* Polecenie 1:
Na ile dni powinien wystarczyć zasobnik ciepłej wody o pojemności 400 l według tekstu o ogrzewaniu?
* Polecenie 2:
Kontynuuj tekst o ogrzewaniu, zaczynając po jego ostatnim zdaniu.

Retrospekcje Wlowika
Ogrzewanie
Nie ma gazu... Może to i lepiej. Nie wybuchnie, nie wycieknie, nie trzeba cudować z instalacją... Węgiel odpada. Nawet nie ma kotłowni w projekcie.
Prąd - za drogi i może go nie być jak gdzieś piar...e. Zostaje olej i drewno.
Piec olejowy z zamkniętą komorą spalania. Takie wymogi spełnia Ulrich ED-23 (wystarczyłby 10 kW, ale takich nie robią), i w dodatku nie jest drogi. Wspomaganie "Turbokominkiem" Makroterm-u 18 kW. Drewno rośnie obok, więc i kataklizm można przeżyć...
Ciepła woda ? Zasobnik 400 l powinien wystarczyć na trzy dni. Wodę w nim można zagrzać "Turbokominkiem", olejakiem, elektrycznie i ... słonecznie (3 panele Hewalex-u). No, dobrze, a jak nie będzie prądu ? Turbina wiatrowa powinna dostarczyć te 200 W dla pomp, o ile tylko będzie wiatr i będzie z czego ją zrobić... Nie kupię przecież jachtowej za 4,5 tys...

* Wyświetlane dane:

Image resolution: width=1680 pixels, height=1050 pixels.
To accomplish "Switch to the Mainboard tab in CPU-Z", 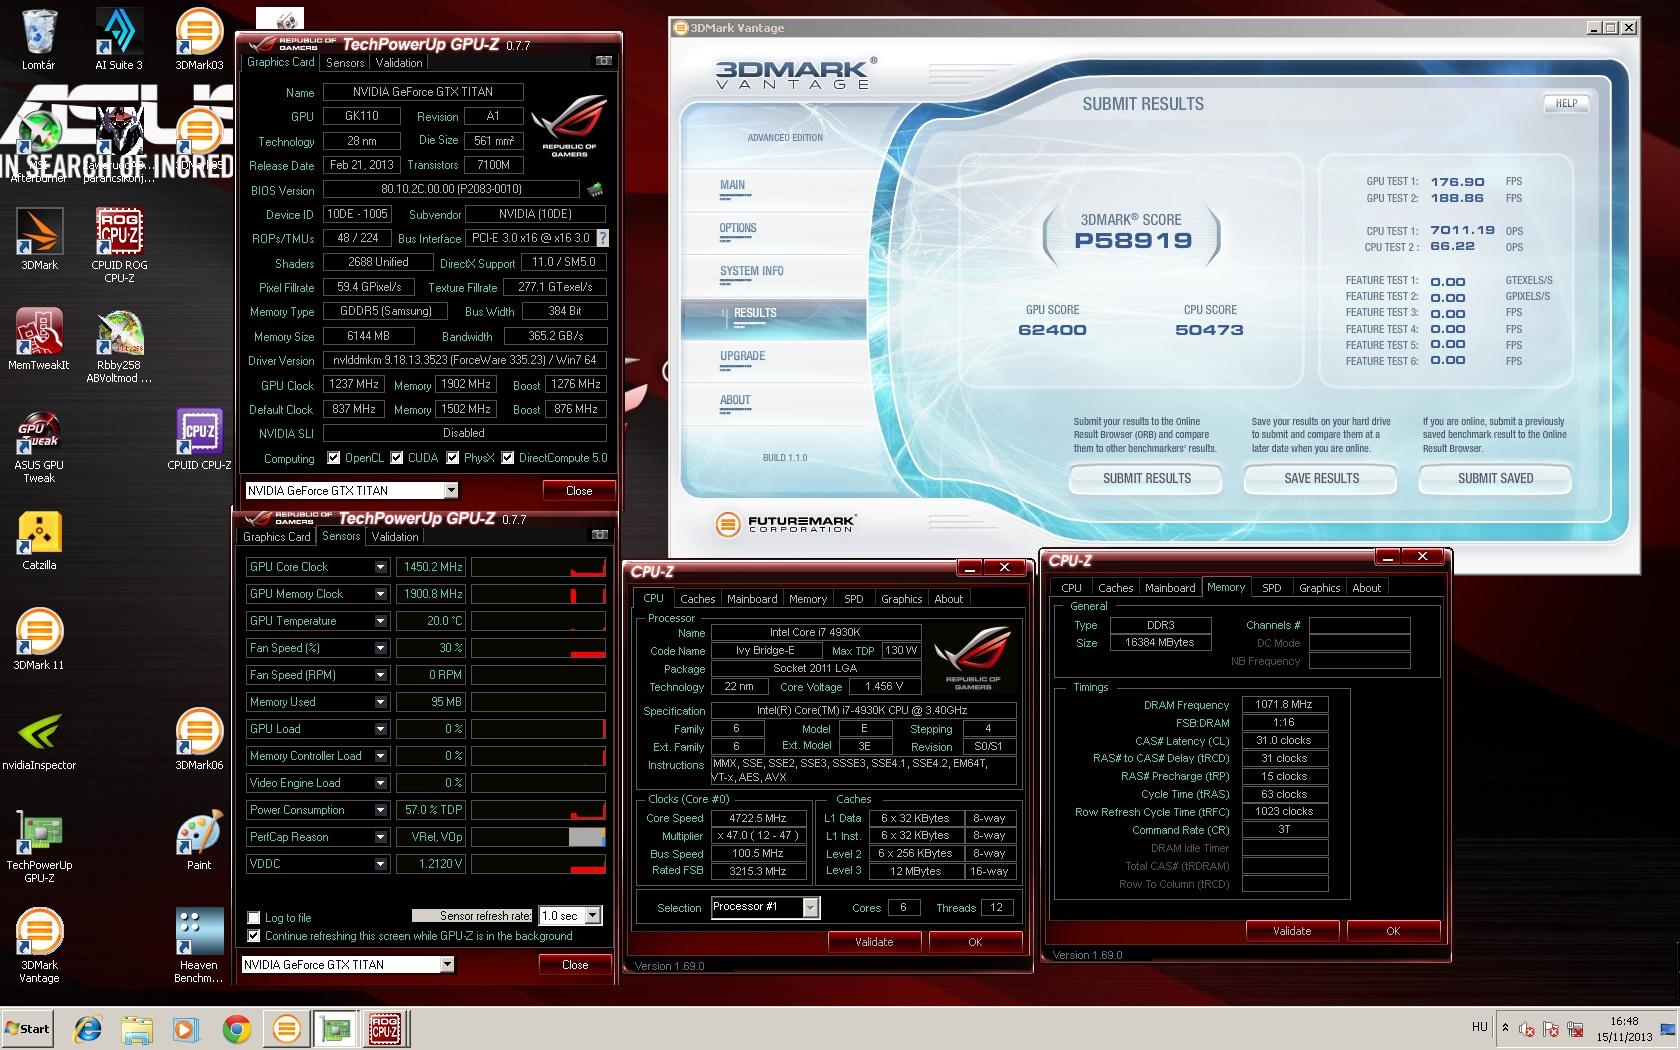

* Odpowiedź 1:
Na trzy dni.

* Odpowiedź 2:
Generalnie , to w sytuacjach kryzysowych wystarczy jakiś mały generator, taki za 1 tys zł. , żeby zachować luksus. Ale w wypadku globalnej katastrofy (zmiana polaryzacji magnetycznej Ziemi, albo Jej osi precesji), raczej niezbędna będzie turbina. Dom stoi na wysokości 175 mnp., grzeje go słońce i drewno, zasilać go może wiatr, benzyna i nafta (byle były). Można przetrwać... Nawet jak przyjdzie 100 metrowa fala...
c.d.n.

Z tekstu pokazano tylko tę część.